Questa è una terra singolare anche per la singolarità
della sua Chiesa, che intanto non è una, ma due, forse
anche di più.
Non ho che da raccontare, poiché vi sto dentro, non solo
per il santo battesimo che sarebbe bene non mai dimenticare
perché è fondamentale, unico e per tutti (e battesimo vuol
dire professione della fede, innesto su Cristo Signore
nostro tutto, Spirito Santo germe di vita e dinamismo
continuo), ma anche per esser stato ordinato prete che ha
molti e diversi significati a seconda della propria
ecclesiologia. In quella un po' trionfalista dei
primi anni prete per il potere, la qualifica, la distinzione
(ma è una ecclesiologia che mi è durata poco), in quella
carica di speranza durante gli anni del Concilio
prete in ricerca con tanti problemi, in quella ministeriale
e quindi il gusto di comprendere e di comunicare, in quella clericale
con tutti i vizi e le virtù di un potere di questo mondo,
nell'ecclesiologia agapica o della fraternità prete
che si sorprende o si smarrisce.
Ma non c'è che da raccontare.
Ho cominciato all'Oasi di Sant'Agostino di don Giuseppe
Ricca, uno dei tre preti inventori, precursori e un po'
carismatici degli Anni '50 e oltre.
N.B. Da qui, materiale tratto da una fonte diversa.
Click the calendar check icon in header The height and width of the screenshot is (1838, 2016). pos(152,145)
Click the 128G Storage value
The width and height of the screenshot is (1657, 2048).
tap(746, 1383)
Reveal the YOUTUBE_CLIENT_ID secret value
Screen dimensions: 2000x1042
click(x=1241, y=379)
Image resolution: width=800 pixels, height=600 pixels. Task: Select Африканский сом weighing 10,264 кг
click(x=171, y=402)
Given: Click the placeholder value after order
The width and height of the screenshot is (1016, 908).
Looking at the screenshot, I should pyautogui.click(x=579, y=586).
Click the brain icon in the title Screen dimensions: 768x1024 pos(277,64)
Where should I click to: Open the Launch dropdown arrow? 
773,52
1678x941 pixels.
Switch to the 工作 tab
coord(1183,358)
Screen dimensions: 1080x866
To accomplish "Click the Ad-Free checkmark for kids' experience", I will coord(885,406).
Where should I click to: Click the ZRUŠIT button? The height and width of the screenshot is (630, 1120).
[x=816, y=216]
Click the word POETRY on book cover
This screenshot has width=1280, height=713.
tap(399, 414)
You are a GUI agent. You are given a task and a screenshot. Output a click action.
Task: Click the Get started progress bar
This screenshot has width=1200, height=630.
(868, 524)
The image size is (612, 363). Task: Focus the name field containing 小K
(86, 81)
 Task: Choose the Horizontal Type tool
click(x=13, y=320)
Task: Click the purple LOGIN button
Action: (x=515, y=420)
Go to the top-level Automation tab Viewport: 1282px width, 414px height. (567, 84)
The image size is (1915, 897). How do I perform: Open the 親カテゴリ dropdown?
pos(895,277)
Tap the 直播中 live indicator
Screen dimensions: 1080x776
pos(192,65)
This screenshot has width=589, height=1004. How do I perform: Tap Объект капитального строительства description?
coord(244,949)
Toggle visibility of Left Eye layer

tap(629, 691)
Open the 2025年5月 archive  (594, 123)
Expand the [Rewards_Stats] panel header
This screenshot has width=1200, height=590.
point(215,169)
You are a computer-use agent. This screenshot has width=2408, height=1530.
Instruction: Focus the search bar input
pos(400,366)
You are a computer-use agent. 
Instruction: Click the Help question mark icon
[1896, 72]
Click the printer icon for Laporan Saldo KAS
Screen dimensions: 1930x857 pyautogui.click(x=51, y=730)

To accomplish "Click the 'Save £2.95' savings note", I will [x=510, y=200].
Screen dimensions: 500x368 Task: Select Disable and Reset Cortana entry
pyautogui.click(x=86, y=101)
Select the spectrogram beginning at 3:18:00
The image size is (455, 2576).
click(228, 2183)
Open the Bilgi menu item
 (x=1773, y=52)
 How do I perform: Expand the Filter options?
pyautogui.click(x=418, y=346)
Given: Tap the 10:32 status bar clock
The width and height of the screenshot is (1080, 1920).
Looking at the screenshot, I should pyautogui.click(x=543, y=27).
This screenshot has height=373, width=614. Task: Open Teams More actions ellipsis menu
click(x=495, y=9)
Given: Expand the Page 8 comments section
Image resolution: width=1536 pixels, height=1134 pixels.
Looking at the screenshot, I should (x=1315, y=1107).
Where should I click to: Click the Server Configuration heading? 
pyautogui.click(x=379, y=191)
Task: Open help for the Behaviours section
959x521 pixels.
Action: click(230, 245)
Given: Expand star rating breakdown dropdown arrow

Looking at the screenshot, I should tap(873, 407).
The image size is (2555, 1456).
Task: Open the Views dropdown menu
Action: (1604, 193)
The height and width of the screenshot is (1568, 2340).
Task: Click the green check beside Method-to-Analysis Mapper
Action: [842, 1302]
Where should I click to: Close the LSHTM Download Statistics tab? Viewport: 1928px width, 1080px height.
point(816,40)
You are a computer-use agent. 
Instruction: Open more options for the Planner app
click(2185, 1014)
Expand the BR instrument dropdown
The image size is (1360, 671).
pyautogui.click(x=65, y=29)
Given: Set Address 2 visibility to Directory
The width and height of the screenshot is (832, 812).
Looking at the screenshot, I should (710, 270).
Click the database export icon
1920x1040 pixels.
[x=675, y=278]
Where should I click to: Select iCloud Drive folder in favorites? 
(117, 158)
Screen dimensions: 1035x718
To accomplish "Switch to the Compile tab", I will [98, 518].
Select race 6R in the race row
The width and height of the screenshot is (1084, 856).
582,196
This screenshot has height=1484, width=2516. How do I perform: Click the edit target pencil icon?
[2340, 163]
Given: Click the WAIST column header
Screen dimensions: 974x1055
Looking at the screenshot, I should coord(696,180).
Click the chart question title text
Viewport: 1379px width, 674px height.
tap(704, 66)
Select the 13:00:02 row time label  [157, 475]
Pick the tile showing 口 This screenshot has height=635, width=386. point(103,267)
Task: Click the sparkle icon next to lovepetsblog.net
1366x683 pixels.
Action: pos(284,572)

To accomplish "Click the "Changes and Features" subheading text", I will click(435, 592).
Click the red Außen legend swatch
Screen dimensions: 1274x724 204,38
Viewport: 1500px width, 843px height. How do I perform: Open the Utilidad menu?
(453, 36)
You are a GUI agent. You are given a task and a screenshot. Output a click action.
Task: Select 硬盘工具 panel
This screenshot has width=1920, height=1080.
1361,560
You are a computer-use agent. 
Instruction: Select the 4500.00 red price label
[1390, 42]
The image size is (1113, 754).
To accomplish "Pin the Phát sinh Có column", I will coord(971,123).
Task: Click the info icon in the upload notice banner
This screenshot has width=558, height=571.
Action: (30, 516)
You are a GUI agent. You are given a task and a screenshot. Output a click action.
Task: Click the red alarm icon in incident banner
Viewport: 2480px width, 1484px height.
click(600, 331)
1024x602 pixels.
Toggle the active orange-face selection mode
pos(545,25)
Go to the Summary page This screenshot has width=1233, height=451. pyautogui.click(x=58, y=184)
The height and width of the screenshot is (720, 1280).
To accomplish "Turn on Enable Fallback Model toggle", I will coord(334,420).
Gli altri due sono don
Giovanni Barra e don Giuseppe Guglielmino. Sono però
arrivato all'Oasi dopo il periodo della sua prima origine,
quando quel moderno caseggiato appiccicato alla roccia su
cui regge la Visitazione non era più il rifugio dei
profughi del Polesine o la casa di accoglienza per i più
poveri del Quartiere, che era allora il più povero e il più
degradato della città, ma un collegio-convitto per
giovanissimi studenti di periferia. […] Convitto, dunque,
ed io assistente. Allora si diceva e si ripeteva a iosa che
il prete dei giovani doveva stare con i giovani in maniera
più ampia e diretta possibile, come già avveniva
all'Oratorio San Domenico e in altre parrocchie, ove i
giovani arrivavano tutte le sere e non c'era Tv o
conventicola clericale per il prete vice-parroco, tutto
votato ai bambini, ai ragazzi e all'Oratorio. All'Oasi la
permanenza fra questi adolescenti era piena.